### Problem to solve
In the records below, turn everything from the line containing "Click the Mô" down to the line containing "coord(92,453)", both included, into a numbered list, one line per item. Skip blank lines and list nothing outside that span.

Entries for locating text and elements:
☆ ☆ ☆ ☆ ☆
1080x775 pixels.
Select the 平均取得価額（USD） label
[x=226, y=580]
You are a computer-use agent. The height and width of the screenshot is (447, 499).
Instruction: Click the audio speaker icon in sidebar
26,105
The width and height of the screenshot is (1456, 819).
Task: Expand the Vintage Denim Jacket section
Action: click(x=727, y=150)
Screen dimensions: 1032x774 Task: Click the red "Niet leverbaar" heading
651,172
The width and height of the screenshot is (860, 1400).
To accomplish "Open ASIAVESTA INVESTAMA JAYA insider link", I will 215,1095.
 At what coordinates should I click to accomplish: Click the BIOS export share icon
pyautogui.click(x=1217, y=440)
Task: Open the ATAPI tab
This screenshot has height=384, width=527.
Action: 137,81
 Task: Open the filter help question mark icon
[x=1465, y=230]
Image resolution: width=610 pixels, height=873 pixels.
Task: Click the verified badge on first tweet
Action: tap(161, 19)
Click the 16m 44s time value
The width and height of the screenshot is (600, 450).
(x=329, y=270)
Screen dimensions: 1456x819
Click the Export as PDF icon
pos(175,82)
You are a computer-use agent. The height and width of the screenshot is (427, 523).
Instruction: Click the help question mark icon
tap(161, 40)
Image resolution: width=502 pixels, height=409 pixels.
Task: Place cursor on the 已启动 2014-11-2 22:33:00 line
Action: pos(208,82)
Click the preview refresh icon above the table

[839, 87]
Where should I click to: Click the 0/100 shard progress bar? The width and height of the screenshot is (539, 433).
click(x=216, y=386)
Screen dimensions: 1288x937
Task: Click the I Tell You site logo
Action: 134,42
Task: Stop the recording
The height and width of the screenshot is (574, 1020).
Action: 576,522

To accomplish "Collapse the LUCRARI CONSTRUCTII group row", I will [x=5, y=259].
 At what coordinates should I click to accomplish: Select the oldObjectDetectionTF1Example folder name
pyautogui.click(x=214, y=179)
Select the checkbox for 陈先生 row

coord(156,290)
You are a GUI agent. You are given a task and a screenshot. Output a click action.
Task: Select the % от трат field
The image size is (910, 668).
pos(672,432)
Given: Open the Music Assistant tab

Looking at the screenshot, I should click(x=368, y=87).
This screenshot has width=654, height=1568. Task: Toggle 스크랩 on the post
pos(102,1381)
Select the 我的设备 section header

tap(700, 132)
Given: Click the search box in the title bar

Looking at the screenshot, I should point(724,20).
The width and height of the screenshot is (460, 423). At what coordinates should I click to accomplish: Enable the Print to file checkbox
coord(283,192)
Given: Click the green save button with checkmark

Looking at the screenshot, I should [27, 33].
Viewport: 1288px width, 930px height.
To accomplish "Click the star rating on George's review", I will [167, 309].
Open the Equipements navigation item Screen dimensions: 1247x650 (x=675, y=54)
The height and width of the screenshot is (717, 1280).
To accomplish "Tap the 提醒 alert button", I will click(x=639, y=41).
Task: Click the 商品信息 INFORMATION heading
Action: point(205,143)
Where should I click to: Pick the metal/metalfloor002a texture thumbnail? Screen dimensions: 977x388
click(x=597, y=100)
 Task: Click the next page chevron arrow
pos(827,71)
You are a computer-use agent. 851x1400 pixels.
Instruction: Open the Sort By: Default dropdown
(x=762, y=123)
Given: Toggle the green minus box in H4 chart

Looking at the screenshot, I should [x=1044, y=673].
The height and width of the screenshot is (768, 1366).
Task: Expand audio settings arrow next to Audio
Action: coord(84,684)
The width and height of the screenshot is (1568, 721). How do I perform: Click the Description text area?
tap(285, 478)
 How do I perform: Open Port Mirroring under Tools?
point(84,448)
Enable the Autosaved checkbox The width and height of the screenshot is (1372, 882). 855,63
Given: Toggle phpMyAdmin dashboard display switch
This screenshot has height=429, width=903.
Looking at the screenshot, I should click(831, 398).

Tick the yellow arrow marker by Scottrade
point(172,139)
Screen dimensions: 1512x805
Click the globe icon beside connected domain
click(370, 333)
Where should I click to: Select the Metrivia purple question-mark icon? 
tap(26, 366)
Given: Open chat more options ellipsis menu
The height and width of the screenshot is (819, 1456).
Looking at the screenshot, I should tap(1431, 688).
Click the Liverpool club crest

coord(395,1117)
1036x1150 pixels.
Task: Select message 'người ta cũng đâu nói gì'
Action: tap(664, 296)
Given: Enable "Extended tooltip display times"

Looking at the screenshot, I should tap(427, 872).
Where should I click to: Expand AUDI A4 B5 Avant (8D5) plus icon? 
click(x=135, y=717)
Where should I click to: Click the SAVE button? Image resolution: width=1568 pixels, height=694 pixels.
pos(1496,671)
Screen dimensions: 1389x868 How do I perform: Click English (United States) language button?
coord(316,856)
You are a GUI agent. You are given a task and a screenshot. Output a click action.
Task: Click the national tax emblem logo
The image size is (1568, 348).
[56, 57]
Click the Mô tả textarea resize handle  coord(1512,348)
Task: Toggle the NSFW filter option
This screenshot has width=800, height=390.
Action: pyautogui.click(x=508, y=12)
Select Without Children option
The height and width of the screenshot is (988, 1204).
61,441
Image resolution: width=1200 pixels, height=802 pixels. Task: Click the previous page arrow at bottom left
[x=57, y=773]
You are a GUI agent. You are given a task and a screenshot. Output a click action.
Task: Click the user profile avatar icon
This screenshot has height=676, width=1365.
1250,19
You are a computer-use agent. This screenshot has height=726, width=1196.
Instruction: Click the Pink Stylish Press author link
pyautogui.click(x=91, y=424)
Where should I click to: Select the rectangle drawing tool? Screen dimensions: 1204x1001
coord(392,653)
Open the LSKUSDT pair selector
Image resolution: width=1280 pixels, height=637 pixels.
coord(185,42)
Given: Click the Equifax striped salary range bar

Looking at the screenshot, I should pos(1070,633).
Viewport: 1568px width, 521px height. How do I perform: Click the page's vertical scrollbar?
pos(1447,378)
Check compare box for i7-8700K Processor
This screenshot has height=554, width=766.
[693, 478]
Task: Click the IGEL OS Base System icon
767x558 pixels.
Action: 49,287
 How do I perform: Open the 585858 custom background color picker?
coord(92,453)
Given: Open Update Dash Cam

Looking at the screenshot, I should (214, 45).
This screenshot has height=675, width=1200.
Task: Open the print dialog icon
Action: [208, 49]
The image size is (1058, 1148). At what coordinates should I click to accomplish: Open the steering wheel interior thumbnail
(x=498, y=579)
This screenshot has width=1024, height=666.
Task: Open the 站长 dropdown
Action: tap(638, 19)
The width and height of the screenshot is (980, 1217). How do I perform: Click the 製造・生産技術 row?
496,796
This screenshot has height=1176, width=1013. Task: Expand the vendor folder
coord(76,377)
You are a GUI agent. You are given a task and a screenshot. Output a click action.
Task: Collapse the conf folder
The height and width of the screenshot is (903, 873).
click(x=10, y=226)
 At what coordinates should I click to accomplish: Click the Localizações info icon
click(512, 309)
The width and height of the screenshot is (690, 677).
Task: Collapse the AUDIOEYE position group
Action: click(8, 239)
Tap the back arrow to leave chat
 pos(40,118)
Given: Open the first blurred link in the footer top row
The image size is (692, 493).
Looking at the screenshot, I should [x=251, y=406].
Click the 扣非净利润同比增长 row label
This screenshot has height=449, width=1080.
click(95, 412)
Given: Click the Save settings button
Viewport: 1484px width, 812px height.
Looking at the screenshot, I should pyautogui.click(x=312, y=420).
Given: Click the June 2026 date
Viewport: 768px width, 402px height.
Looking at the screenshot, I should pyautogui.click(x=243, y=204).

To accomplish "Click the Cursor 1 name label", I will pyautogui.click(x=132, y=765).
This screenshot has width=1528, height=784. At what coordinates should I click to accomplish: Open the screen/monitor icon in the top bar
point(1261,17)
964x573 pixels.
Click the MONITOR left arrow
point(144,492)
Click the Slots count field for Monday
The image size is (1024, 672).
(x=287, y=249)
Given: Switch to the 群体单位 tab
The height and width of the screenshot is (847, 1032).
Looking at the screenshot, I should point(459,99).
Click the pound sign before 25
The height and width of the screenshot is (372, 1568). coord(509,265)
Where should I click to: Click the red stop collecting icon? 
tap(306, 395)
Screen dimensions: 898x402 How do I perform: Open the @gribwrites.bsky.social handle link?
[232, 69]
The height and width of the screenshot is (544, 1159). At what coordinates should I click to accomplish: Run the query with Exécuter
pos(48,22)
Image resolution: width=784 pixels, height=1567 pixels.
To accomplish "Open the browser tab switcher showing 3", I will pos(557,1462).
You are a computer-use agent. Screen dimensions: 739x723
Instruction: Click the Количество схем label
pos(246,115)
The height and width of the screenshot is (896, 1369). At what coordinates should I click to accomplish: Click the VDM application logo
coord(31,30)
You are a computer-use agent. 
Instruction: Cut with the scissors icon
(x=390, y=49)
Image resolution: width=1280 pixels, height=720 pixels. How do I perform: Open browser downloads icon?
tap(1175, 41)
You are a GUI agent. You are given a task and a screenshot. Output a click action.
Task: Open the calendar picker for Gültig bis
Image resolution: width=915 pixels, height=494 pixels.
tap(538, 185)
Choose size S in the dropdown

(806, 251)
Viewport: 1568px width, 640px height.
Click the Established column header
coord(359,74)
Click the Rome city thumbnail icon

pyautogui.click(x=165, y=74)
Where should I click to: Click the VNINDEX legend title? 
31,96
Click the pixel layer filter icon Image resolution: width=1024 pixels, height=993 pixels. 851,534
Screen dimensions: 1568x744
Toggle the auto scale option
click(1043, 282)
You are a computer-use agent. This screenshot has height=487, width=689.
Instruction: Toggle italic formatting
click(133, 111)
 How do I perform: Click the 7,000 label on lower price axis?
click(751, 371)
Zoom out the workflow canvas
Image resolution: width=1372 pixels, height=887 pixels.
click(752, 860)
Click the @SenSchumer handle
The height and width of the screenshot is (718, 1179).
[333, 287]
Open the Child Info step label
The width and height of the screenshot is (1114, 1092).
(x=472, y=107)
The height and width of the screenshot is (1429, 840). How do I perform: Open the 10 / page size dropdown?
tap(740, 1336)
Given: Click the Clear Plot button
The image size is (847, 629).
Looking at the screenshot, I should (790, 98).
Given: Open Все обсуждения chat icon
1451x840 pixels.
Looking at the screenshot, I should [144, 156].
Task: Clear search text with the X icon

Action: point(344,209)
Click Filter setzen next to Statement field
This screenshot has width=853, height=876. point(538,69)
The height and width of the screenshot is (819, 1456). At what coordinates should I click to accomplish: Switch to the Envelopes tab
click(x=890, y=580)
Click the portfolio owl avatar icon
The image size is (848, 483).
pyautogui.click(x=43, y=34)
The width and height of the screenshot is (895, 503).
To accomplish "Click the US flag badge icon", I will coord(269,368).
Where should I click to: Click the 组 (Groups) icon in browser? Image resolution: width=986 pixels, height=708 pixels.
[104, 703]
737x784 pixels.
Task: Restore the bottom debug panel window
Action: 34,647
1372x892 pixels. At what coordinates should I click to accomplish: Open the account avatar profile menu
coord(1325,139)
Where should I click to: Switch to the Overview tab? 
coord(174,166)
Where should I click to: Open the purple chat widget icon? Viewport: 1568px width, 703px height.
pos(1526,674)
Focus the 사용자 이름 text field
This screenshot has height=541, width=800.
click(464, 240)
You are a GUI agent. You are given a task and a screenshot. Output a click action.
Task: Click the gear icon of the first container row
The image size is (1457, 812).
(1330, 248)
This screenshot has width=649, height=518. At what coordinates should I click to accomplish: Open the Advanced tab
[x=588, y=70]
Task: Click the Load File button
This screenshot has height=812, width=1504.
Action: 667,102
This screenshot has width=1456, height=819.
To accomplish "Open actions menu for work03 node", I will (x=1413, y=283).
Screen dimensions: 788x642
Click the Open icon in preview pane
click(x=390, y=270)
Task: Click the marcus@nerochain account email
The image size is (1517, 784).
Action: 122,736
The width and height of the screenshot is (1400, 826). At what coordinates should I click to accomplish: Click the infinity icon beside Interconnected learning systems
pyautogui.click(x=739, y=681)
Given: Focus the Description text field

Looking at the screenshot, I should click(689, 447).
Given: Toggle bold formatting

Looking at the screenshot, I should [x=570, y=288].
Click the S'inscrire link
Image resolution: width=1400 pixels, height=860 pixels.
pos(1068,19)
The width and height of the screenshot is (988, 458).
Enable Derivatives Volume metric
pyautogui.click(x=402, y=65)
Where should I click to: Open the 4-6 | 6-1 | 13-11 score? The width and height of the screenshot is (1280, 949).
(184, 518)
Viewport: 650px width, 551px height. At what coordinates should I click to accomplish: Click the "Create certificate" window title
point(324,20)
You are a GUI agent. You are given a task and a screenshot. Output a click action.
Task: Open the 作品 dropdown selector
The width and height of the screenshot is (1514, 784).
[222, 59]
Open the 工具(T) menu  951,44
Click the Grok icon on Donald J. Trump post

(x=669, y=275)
☆ ☆ ☆ ☆ ☆
### Result of this task
1. Click the Mô tả textarea resize handle  coord(1512,348)
2. Task: Toggle the NSFW filter option
3. This screenshot has width=800, height=390.
4. Action: pyautogui.click(x=508, y=12)
5. Select Without Children option
6. The height and width of the screenshot is (988, 1204).
7. 61,441
8. Image resolution: width=1200 pixels, height=802 pixels. Task: Click the previous page arrow at bottom left
9. [x=57, y=773]
10. You are a GUI agent. You are given a task and a screenshot. Output a click action.
11. Task: Click the user profile avatar icon
12. This screenshot has height=676, width=1365.
13. 1250,19
14. You are a computer-use agent. This screenshot has height=726, width=1196.
15. Instruction: Click the Pink Stylish Press author link
16. pyautogui.click(x=91, y=424)
17. Where should I click to: Select the rectangle drawing tool? Screen dimensions: 1204x1001
18. coord(392,653)
19. Open the LSKUSDT pair selector
20. Image resolution: width=1280 pixels, height=637 pixels.
21. coord(185,42)
22. Given: Click the Equifax striped salary range bar
23. Looking at the screenshot, I should pos(1070,633).
24. Viewport: 1568px width, 521px height. How do I perform: Click the page's vertical scrollbar?
25. pos(1447,378)
26. Check compare box for i7-8700K Processor
27. This screenshot has height=554, width=766.
28. [693, 478]
29. Task: Click the IGEL OS Base System icon
30. 767x558 pixels.
31. Action: 49,287
32.  How do I perform: Open the 585858 custom background color picker?
33. coord(92,453)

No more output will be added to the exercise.